Interview with Yvonne Reddick
Dr. Yvonne Reddick, born in Glasgow, has lived in Aberdeen, Berkshire and Kuwait. An award-winning poet and the author of three poetry pamphlets, Yvonne won a Northern Writers’ Award for poetry in 2016, was awarded a Jerwood/Arvon mentorship and a Hawthornden Fellowship in 2017, and has recently been awarded a Peggy Poole Award. Yvonne’s poems have appeared in magazines such as Stand and PN Review, and been translated into Greek and Swedish. She lives in Manchester and works as an academic researcher and lecturer. Her book on Ted Hughes’s environmentalism is published by Palgrave Macmillan.
“I’m interested in how the past shapes us, and can offer us clues about where we might be heading.”
“I was thinking about the archives and afterlives of writers... There was no way that I could resist writing about those archives, although that sort of work is always a risk. I suppose my project in Deerhart is about hunting traces and unearthing remnants. ”
“Most of us will experience loss and grief at some point, but it seems to be very difficult for people to talk about it…
When you write creatively about loss, you can make things up for literary effect, or inhabit the voice of a character... Expressive writing, on the other hand, is where you write freely to vent your feelings about a traumatic event, but you also reflect on your experiences and explore why you might have reacted in a particular way. ”
Maria Isakova Bennett: Yvonne, it’s lovely to have this chance to talk to you about your poetry and the many facets of your work. We first met in 2014 in Liverpool, where I was immediately touched by your memorable and beautifully honed poems. For me it’s your use of language, arresting vocabulary, and the way you weave present and past that means I frequently return to your work. One of the first poems I heard you read was ‘Ermine Street’, which reveals your interest in history and language. I wonder if you could talk about ‘Ermine Street’ with its one foot in the present and another in the past, the genesis of the poem, and poets who have inspired such writing.

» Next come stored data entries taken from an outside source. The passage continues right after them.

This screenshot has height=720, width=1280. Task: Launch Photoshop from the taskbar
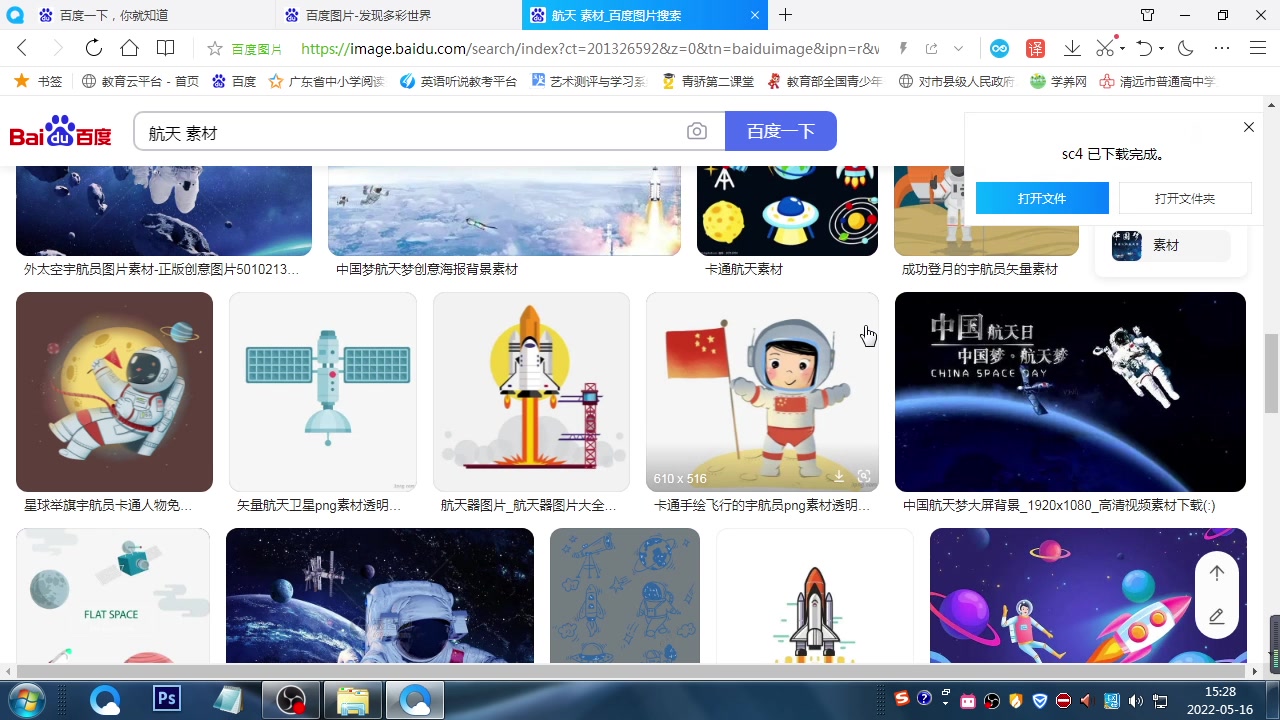click(x=166, y=698)
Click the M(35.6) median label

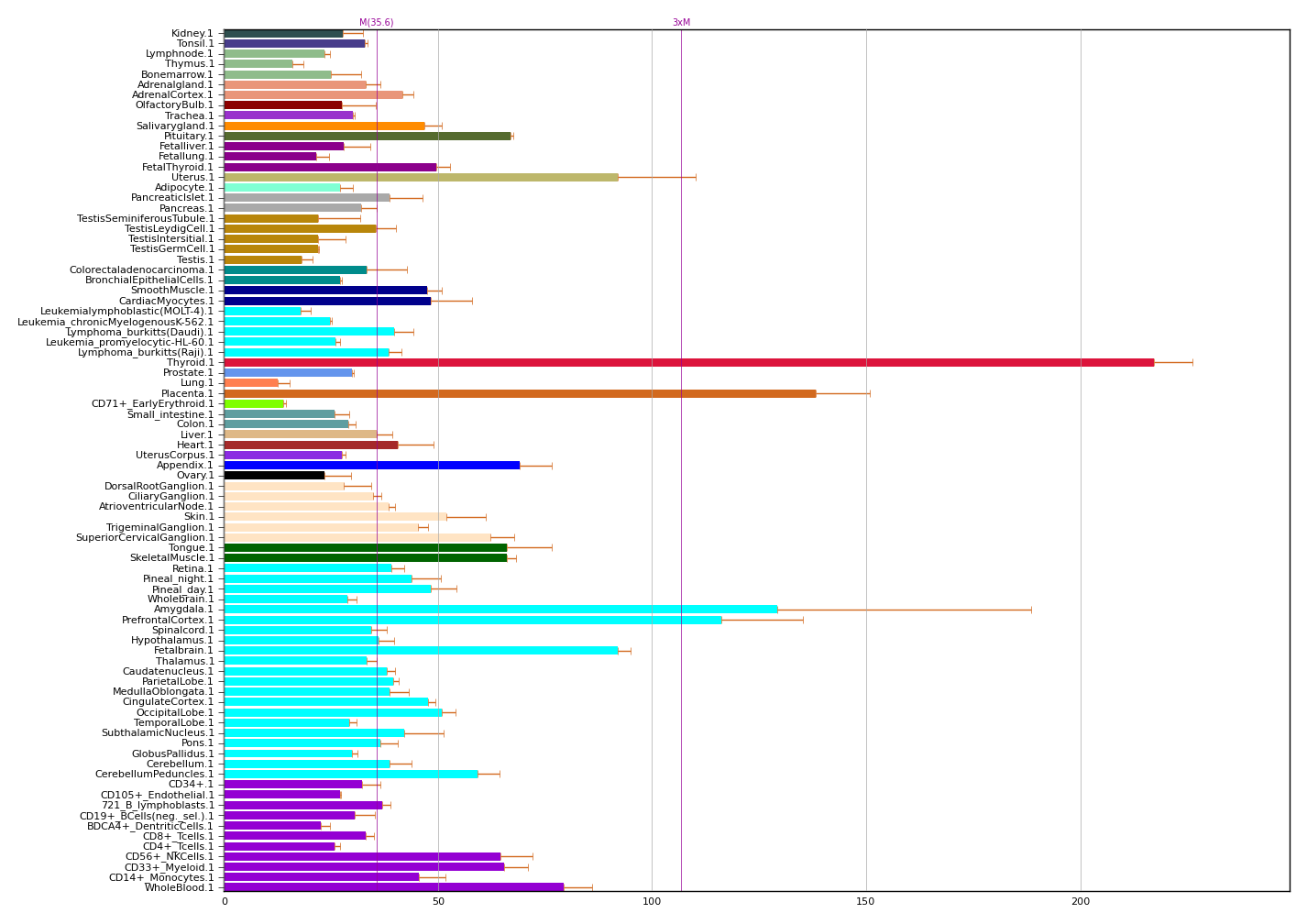376,23
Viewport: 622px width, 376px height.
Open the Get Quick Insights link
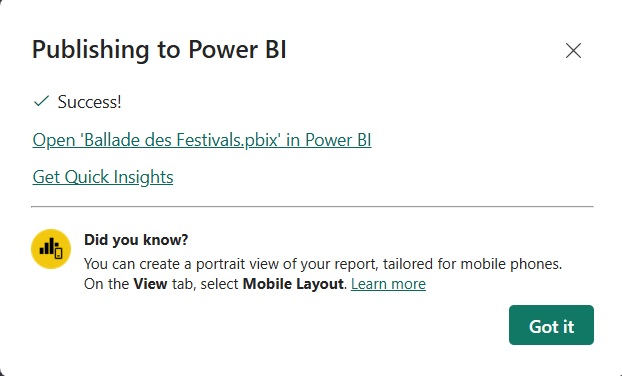103,177
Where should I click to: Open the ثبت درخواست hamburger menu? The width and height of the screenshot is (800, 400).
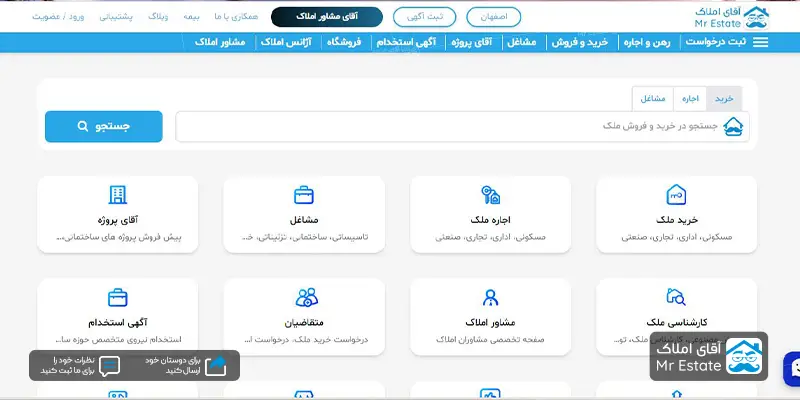pyautogui.click(x=760, y=43)
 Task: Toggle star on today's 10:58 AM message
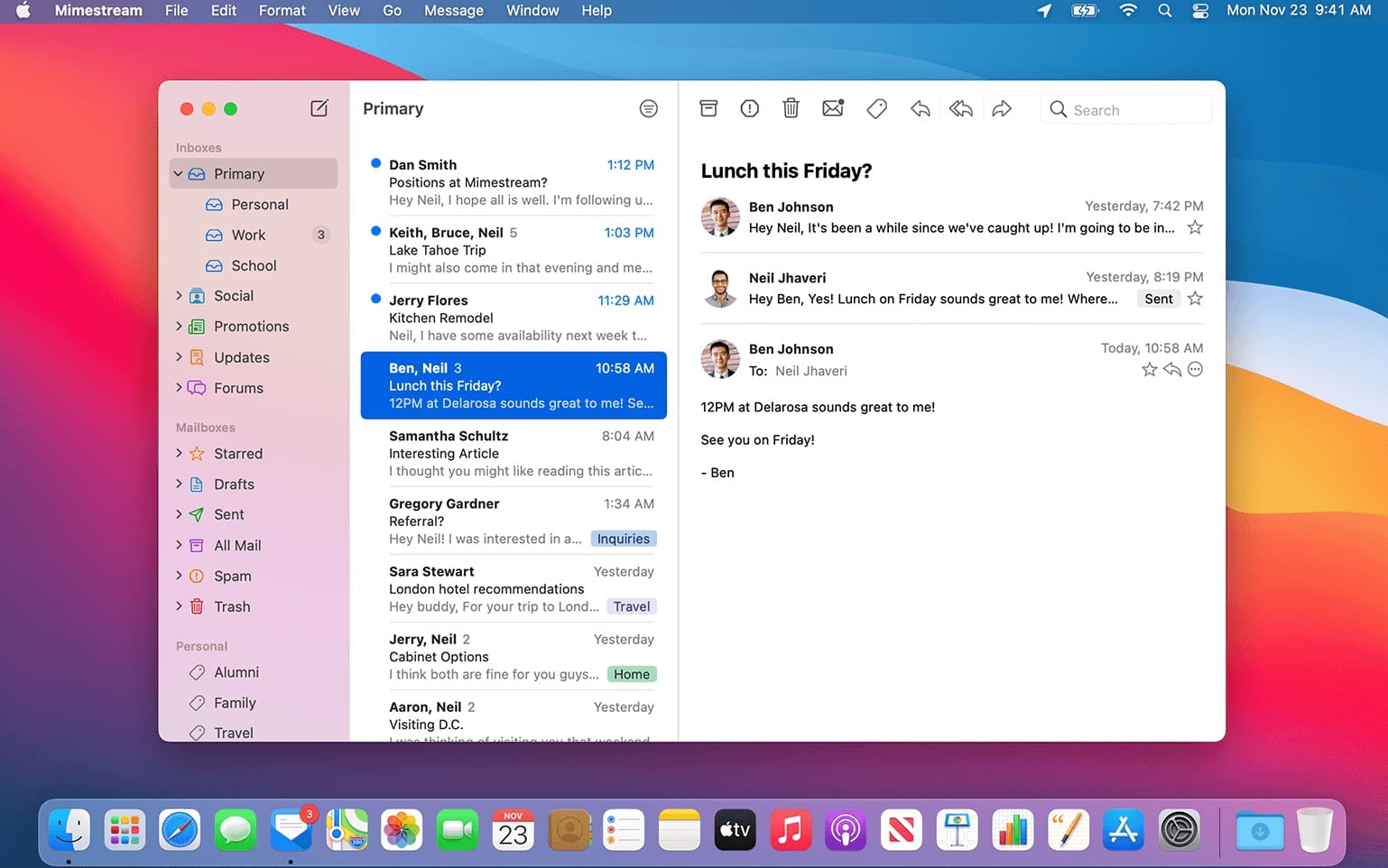point(1149,369)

Yvonne Reddick: Thank you for your kind words about my poems, and for giving me the opportunity to discuss my work. My poem ‘Ermine Street’ is based on a ghost story from York, about Roman legionaries. I’m interested in how the past shapes us, and can offer us clues about where we might be heading. What can the decline of the Roman empire tell us about what might happen to current superpowers? As Britain braces itself for Brexit, would we be wise to remember that words like ‘Britain’ and ‘exit’ come from ancient Rome?
York is one of those cities where you feel that you can touch layers of history: the streets have Norse names, and the tombstone of a Roman standard-bearer was unearthed in a churchyard at Micklegate. ‘Ermine Street’ draws on a story told by Harry Martindale, an apprentice heating engineer who was working in the cellar of the Treasurer’s House in York. He claims to have seen Roman legionaries marching clean through the wall!
Oddly, Classical literature helped to foster my interest in poetry: Latin was one of the languages that you could learn at my school. The teachers gave us sections from Caesar’s self-aggrandising prose history, The Gallic War, to translate. We had to learn the words for ‘tortoise formation’ and ‘hobnailed sandals’. Those hobnailed sandals tramped their way into my poem, worn by the standard-bearer whose tombstone was discovered under Micklegate.
The most obvious source of inspiration for this poem is Heaney’s ‘Viking Dublin: Trial Pieces’, but it draws on a more eclectic array of influences too. I was remembering historical children’s books such as The Eagle of the Ninth by Rosemary Sutcliffe, which I enjoyed at primary school. I read Kingsley Amis’s poem ‘Beowulf’ when I borrowed my dad’s schoolboy copy of The New Poetry anthology. I expect that it has influenced my method of taking words from other languages, although I now find that the Amis poems in the anthology have not aged well. More recently, I encountered Michael Egan’s beautifully made pamphlet, After Stikklestad, which encouraged me to explore historical subject matter. I took the poem to workshops for feedback; later, Zaffar Kunial, my mentor at the Wordsworth Trust, and Pascale Petit at the Poetry School, offered me very generous suggestions.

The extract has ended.